Cole me mira confundido.

—Se refiere a Cesare y a su mula.

—Ah, esa situación.

Salimos del Sinaloa de buen humor, casi como viejos amigos, reconciliados con el frío de Mic-Napoca, camino de la casa de mis abuelos. Casi es la hora de comer y Natasha se enfadará conmigo por haber dejado que Nicolai tome dulces antes del almuerzo.
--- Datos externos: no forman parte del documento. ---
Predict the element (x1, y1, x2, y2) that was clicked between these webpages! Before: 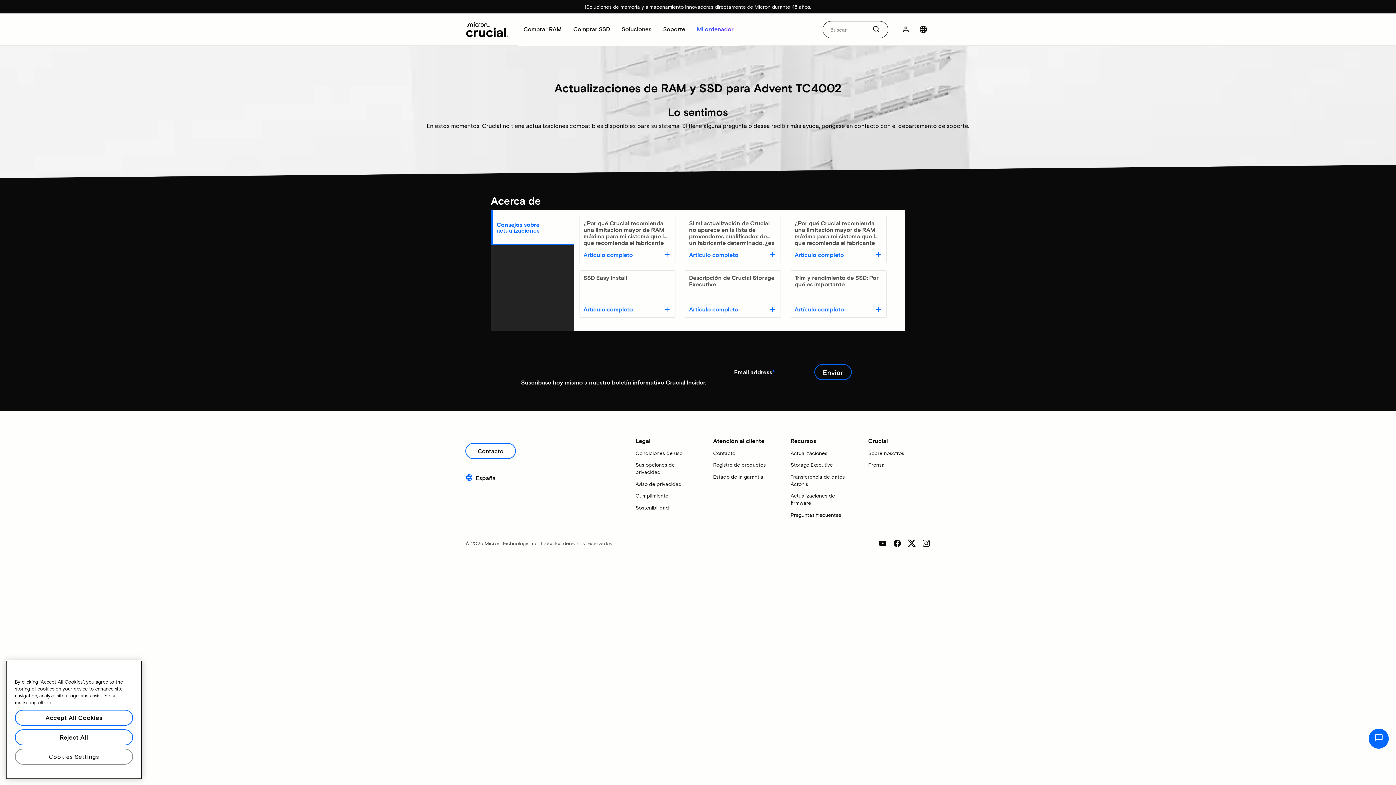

El capitán Denninson, Cole, nacido en un pueblecito de Washington llamado Geinte Heighs, a punto de jubilarse del servicio activo de los marines de los Estados Unidos, me acompaña hasta mi puerta. Parece cómodo, pese al silencio que compartimos los tres.

Se despide de Nicolai con un saludo militar, que el pequeño le devuelve alborozado y me mira con esa visión de rayos X que tan útil debe resultarle cuando pasa revista a sus tropas. De repente, estamos tan cerca el uno del otro que podríamos ponernos a bailar.

El hombre oscuro que ayer aterrizó en los campos de trigo de Cesare prende su mirada azul oscuro en mis ojos de ninfa desterrada y sonríe como si recordase el sabor a mantequilla caliente del cruasán de Teresa. Despacito, para no asustarme, acerca su mano a mi mejilla y me coloca un mechón de pelo rebelde detrás de la oreja. Su gesto me deja sin aliento.

—Te veo más tarde, Grace.

Sus pasos se llevan el eco de cualquier otra Troya, cualquier otra, pero no la guerra escrita en el libro antiguo que mi abuelo sostiene por las noches.